(Items listed in a dataset)
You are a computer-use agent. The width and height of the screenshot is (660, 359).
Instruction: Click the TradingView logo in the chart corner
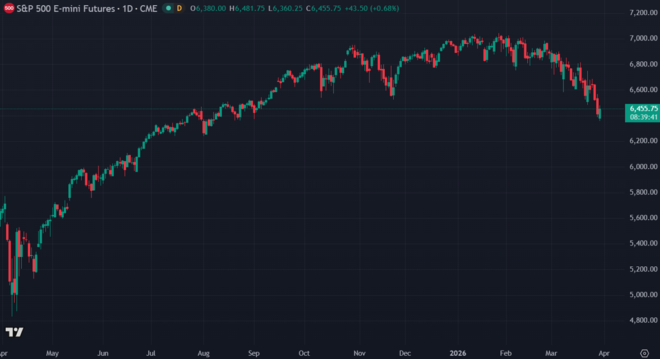(14, 333)
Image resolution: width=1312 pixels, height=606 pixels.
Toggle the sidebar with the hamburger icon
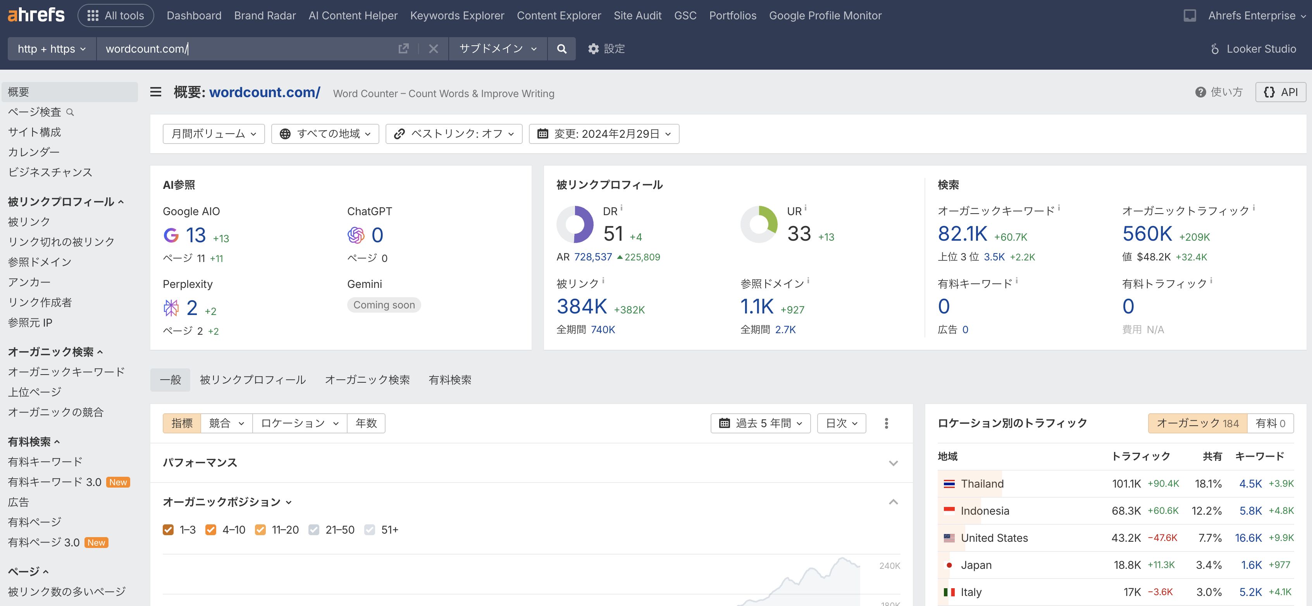click(x=156, y=92)
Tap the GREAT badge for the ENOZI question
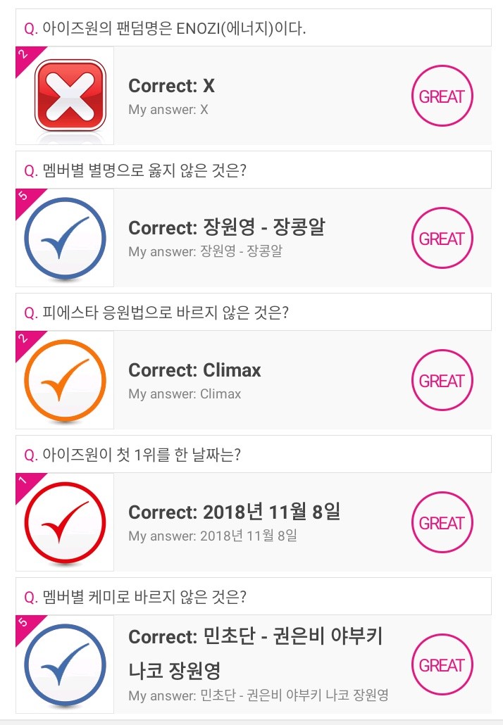 click(x=442, y=96)
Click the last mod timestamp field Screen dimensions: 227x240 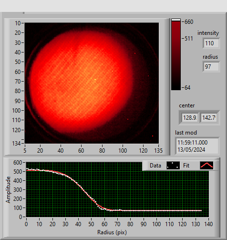(197, 146)
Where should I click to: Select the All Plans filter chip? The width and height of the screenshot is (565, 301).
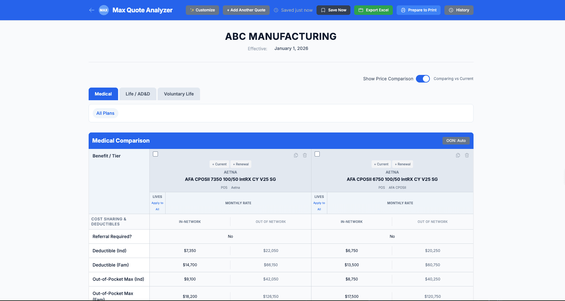105,113
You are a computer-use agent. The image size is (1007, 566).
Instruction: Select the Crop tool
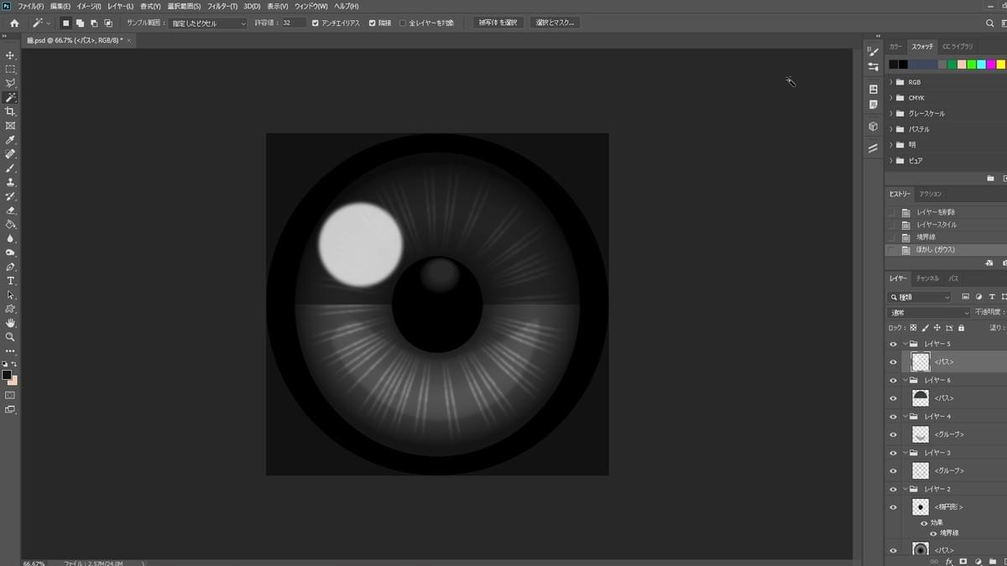click(10, 112)
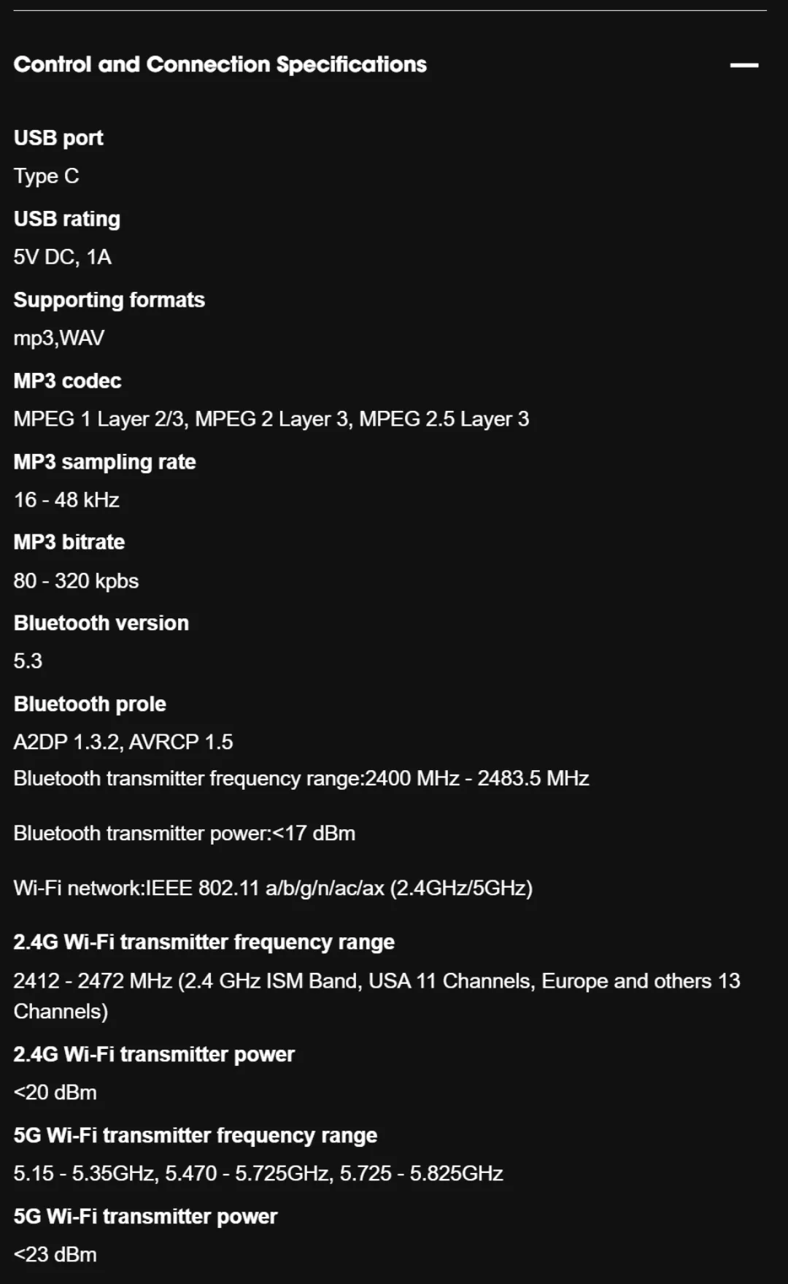Select the MP3 sampling rate label
788x1284 pixels.
[105, 462]

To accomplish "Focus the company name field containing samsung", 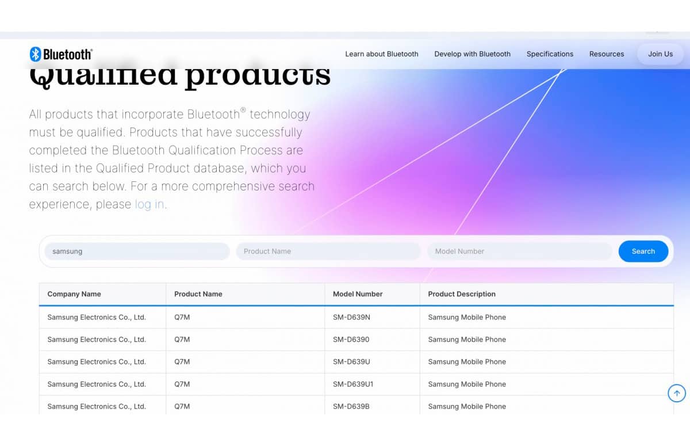I will click(137, 251).
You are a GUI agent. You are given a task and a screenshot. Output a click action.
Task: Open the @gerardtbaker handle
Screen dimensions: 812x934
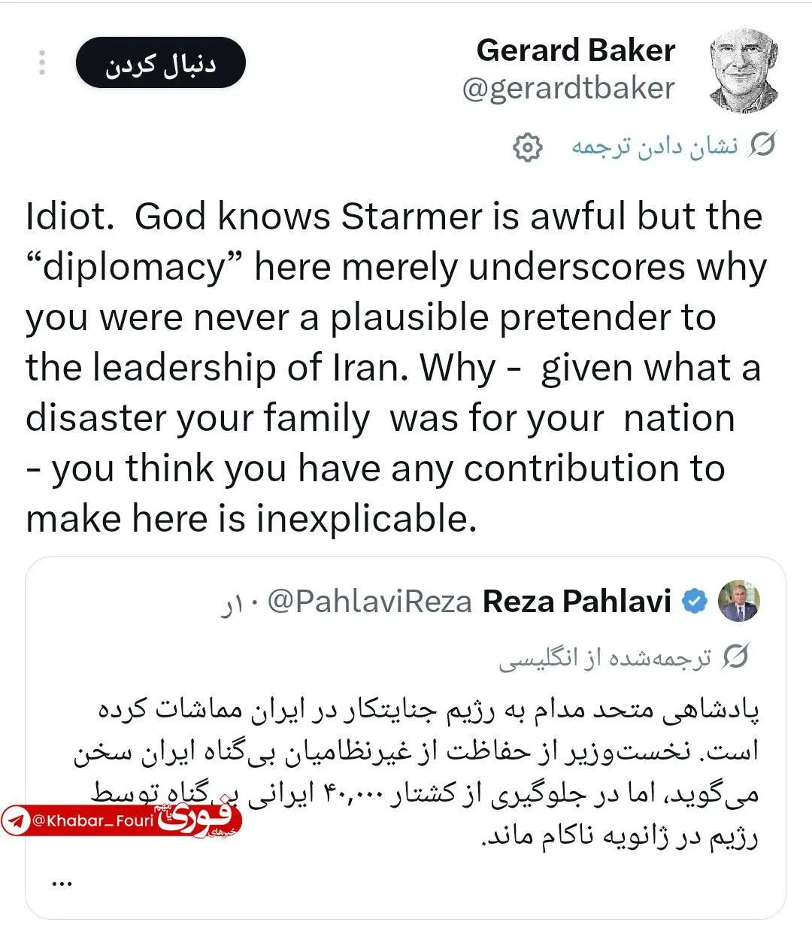coord(568,89)
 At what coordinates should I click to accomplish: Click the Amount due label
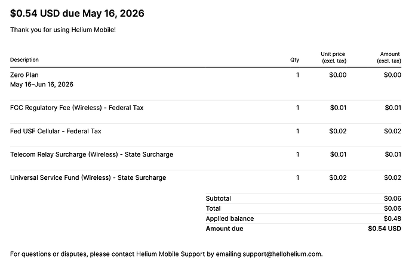[225, 229]
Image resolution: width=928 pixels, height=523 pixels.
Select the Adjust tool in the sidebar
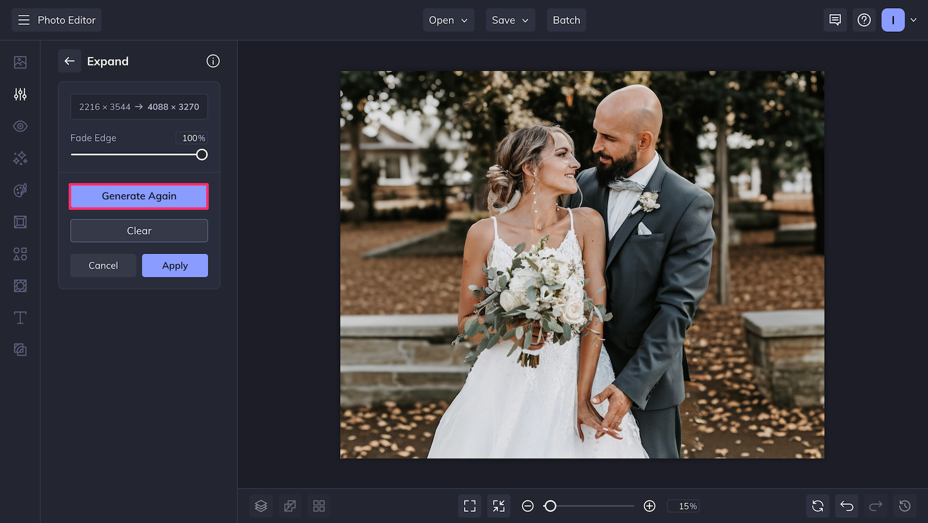point(20,93)
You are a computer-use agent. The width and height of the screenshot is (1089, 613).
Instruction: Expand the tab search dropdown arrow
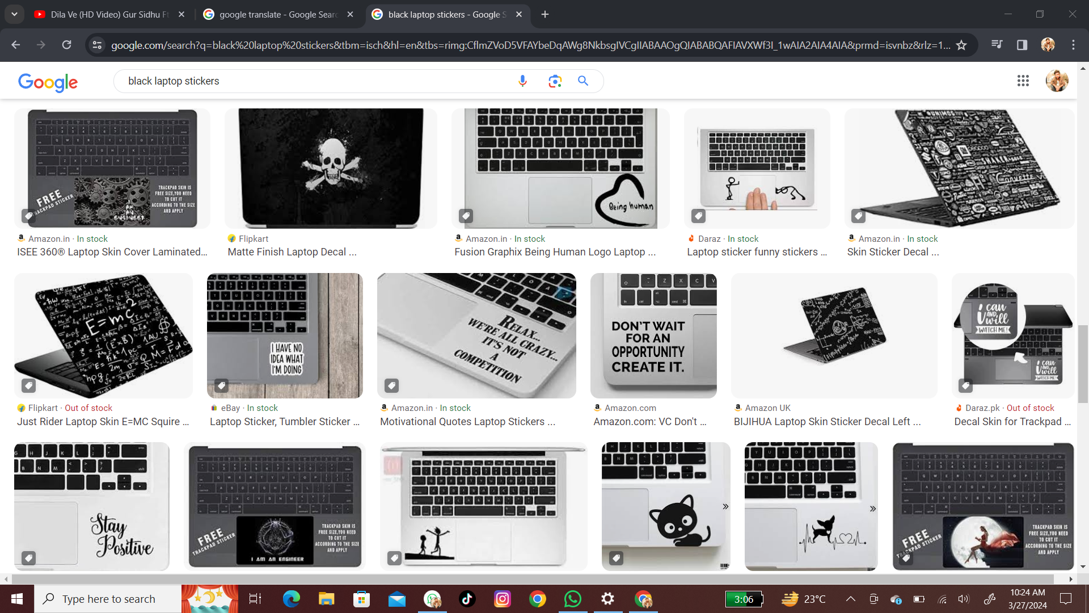pos(14,14)
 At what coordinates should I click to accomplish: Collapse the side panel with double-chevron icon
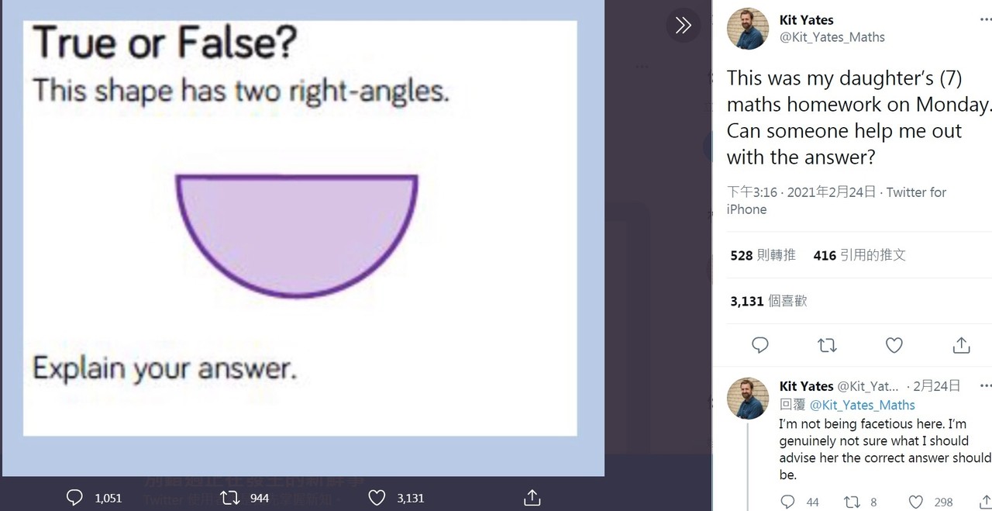point(683,26)
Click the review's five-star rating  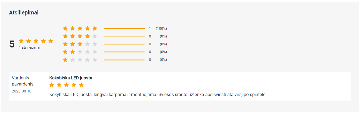[66, 85]
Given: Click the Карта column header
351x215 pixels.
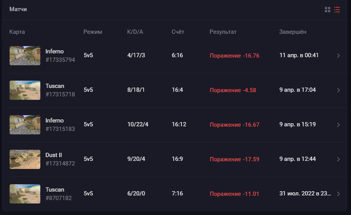Looking at the screenshot, I should pos(17,32).
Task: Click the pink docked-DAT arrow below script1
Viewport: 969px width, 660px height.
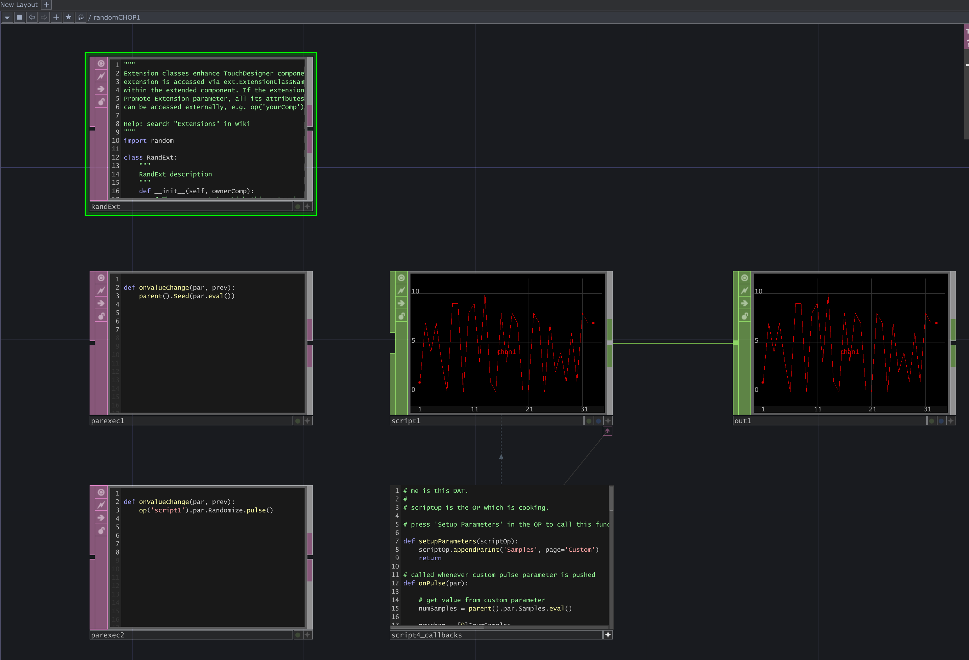Action: [x=607, y=431]
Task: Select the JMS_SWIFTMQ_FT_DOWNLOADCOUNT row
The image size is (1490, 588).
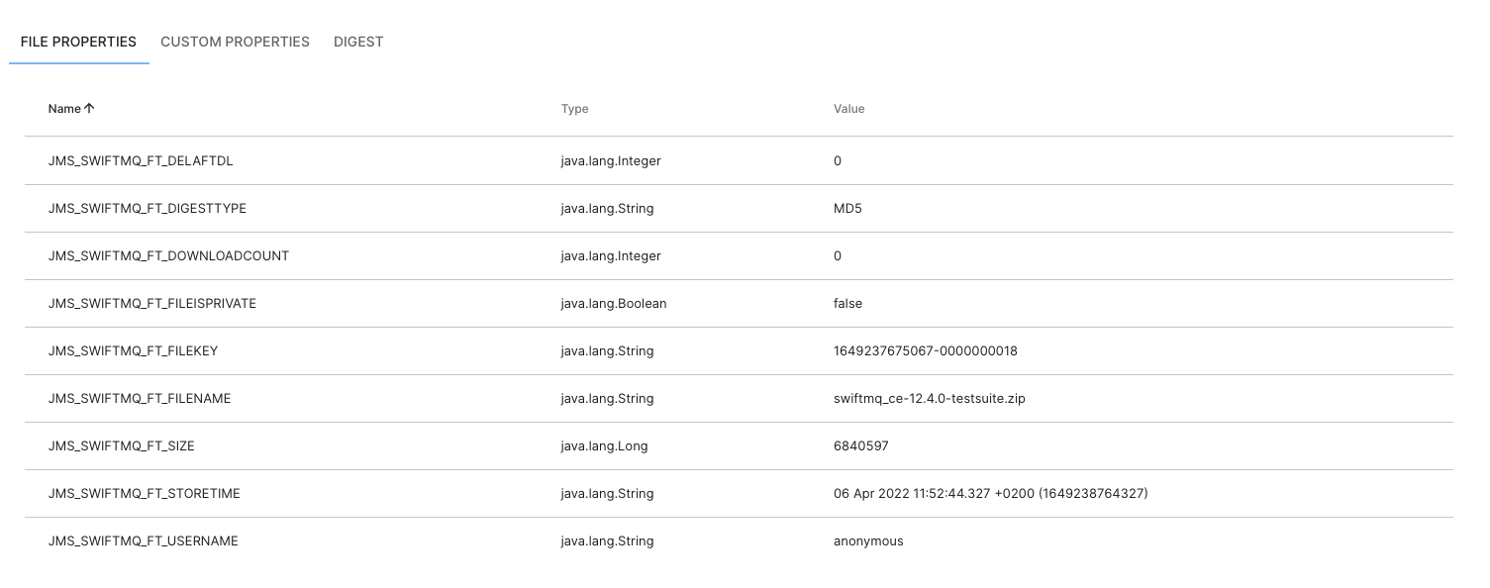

**YOUR INSTRUCTIONS**
Count the lines in the entries above that contain the string "width". Reply with the number alone.

**RESULT**
6